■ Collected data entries
————

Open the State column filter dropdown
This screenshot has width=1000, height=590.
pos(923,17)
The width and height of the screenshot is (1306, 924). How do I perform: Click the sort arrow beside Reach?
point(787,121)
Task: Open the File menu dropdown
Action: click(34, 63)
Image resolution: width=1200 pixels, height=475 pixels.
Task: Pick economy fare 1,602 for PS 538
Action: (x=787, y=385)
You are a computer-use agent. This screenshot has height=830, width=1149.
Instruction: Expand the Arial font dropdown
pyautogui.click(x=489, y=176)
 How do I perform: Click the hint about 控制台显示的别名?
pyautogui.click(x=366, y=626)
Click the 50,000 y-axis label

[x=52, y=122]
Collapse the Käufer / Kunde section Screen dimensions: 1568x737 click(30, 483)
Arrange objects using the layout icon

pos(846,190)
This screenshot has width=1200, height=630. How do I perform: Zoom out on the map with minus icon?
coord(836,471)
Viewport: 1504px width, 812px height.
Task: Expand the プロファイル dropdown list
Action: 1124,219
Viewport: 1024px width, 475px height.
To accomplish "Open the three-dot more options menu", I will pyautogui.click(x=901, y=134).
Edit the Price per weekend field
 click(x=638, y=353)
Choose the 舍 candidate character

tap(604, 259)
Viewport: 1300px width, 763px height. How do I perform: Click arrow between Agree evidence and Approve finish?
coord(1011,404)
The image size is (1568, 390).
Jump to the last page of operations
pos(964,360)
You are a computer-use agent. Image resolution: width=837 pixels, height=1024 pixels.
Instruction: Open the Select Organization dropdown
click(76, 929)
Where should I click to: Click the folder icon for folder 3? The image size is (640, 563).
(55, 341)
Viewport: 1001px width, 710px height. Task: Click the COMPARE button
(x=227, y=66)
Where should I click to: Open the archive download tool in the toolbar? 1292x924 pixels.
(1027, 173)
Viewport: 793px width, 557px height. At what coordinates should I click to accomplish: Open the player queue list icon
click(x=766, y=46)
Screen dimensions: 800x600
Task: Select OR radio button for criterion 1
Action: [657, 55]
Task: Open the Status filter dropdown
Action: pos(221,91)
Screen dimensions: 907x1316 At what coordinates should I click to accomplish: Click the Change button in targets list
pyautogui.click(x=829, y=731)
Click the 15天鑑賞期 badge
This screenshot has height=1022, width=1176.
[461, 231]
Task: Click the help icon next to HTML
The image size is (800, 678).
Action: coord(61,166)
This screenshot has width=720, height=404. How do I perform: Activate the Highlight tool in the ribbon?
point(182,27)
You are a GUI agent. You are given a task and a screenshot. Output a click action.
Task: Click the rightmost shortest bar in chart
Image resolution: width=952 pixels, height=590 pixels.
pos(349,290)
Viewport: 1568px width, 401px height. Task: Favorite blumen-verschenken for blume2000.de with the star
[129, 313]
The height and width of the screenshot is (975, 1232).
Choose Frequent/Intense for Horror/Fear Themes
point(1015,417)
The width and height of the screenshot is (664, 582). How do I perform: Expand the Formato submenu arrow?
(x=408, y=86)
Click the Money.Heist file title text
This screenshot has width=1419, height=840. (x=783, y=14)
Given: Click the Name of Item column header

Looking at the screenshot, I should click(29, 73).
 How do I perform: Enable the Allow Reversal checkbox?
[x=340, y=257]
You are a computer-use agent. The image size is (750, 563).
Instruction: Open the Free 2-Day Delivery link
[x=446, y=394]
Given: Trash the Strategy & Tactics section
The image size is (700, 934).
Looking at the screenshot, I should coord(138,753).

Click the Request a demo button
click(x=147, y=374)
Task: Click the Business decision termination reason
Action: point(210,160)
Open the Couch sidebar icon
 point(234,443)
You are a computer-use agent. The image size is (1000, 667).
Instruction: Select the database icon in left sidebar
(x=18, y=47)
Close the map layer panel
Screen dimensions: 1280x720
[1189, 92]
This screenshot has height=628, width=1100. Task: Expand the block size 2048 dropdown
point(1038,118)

————

■ Problem
Check each line of the entries for the word "computer", then state the count alone.

■ Worked solution
4